━━━ Extract provided
TairCpc is a data structure developed based on the compressed probability counting (CPC) sketch. It supports high-performance computing on sampled data with a small memory footprint.
Background information
In real-time decision-making scenarios that involve big data, the real-time computing system processes incoming business logs, the online storage system stores the processing results, and then the real-time rule-based or decision-making system makes decisions. Sample scenarios:
Prevention and control of credit card fraud: In this scenario, your systems must determine whether a credit card is used in a safe environment and stop suspicious transactions at the earliest opportunity.
Prevention and control of ticket scalping: In this scenario, your systems must identify and stop activities in real time that use virtual devices and fake IP addresses to undermine platform interests.
In this case, you can use TairCpc to deduplicate real-time data by dimension and structurally store the data in Tair databases. These operations allow fast access to data and the integration of storage and computing. TairCpc also supports multiple aggregation operations to allow data to be aggregated within nanoseconds and provide real-time risk control.
Overview
CPC is a high-performance data deduplication algorithm that counts different values as data streams. It allows you to combine data blocks and deduplicate the blocks to obtain a total number. For more information about CPC, see Back to the Future: an Even More Nearly Optimal Cardinality Estimation Algorithm. CPC achieves the same level of accuracy as HLL with about 40% less memory.
Developed based on open source CPC, TairCpc reduces the error rate to 0.008%, as opposed to 0.67% of open source CPC and 1.95% of HLL.
━━━━━━
— Direction 1 —
Starting at the words "TairCpc is a" and stopping after "undermine platform interests.", reproduce the TairCpc passage with "credit card" changed to "debit card" each time it appears.
— Direction 2 —
Copy the entry lines verbatim. Start at the line that contains "Click the green checkmark step icon" and stop after the line that contains "click(x=562, y=428)".
The TairCpc passage and the entries after it are separate material with no connection.
━━━ Listed records
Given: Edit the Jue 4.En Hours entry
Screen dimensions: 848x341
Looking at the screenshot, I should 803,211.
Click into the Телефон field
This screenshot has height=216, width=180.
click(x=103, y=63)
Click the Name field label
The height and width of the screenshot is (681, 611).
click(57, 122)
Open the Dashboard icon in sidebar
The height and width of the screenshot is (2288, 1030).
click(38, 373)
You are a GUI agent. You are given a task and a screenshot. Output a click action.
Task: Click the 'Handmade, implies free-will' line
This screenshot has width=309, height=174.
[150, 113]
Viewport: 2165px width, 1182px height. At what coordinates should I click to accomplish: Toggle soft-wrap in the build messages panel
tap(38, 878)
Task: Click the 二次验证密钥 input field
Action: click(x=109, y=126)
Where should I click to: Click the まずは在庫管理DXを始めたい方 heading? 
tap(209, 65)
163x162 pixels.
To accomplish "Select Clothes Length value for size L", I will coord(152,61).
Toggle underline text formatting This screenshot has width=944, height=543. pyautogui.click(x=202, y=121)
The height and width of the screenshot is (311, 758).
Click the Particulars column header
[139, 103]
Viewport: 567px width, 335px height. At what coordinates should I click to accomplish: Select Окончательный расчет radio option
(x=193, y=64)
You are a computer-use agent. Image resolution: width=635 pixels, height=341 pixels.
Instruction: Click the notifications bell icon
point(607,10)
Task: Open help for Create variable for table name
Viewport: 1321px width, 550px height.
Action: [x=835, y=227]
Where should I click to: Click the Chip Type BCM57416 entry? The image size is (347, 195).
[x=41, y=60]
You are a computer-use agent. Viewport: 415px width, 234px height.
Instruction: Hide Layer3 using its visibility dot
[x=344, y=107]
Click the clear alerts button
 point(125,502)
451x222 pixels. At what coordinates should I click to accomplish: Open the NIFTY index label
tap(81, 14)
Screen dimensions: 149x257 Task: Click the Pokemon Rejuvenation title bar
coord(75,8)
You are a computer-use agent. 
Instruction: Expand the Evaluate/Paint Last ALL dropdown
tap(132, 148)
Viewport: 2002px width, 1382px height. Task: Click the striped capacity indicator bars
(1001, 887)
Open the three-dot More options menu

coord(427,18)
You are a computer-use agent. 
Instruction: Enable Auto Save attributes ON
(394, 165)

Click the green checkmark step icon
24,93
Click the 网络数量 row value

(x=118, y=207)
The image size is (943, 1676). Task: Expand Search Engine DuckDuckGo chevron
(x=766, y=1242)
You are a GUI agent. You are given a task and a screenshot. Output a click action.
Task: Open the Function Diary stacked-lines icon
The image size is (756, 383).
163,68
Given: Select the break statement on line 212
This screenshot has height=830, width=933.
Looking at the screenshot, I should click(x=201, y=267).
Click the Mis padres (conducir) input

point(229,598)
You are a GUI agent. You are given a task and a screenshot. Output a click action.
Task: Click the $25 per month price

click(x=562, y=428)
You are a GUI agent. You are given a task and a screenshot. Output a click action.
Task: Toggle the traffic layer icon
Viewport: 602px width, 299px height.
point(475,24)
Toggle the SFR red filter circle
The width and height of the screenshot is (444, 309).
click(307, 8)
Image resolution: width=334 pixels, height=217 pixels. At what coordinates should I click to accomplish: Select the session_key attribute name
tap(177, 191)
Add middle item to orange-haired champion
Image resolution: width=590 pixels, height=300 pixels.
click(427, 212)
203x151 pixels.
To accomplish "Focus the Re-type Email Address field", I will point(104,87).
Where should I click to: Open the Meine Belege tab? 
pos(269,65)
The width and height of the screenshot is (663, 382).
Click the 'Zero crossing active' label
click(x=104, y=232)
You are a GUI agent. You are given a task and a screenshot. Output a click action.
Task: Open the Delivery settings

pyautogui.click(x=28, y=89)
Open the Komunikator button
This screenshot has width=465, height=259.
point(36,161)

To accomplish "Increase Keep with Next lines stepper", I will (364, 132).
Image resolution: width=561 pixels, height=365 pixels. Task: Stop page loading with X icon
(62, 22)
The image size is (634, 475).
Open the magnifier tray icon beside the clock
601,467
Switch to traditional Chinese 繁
━━━━━━
— Final answer 1 —
TairCpc is a data structure developed based on the compressed probability counting (CPC) sketch. It supports high-performance computing on sampled data with a small memory footprint.
Background information
In real-time decision-making scenarios that involve big data, the real-time computing system processes incoming business logs, the online storage system stores the processing results, and then the real-time rule-based or decision-making system makes decisions. Sample scenarios:
Prevention and control of debit card fraud: In this scenario, your systems must determine whether a debit card is used in a safe environment and stop suspicious transactions at the earliest opportunity.
Prevention and control of ticket scalping: In this scenario, your systems must identify and stop activities in real time that use virtual devices and fake IP addresses to undermine platform interests.

— Final answer 2 —
Click the green checkmark step icon
24,93
Click the 网络数量 row value

(x=118, y=207)
The image size is (943, 1676). Task: Expand Search Engine DuckDuckGo chevron
(x=766, y=1242)
You are a GUI agent. You are given a task and a screenshot. Output a click action.
Task: Open the Function Diary stacked-lines icon
The image size is (756, 383).
163,68
Given: Select the break statement on line 212
This screenshot has height=830, width=933.
Looking at the screenshot, I should click(x=201, y=267).
Click the Mis padres (conducir) input

point(229,598)
You are a GUI agent. You are given a task and a screenshot. Output a click action.
Task: Click the $25 per month price

click(x=562, y=428)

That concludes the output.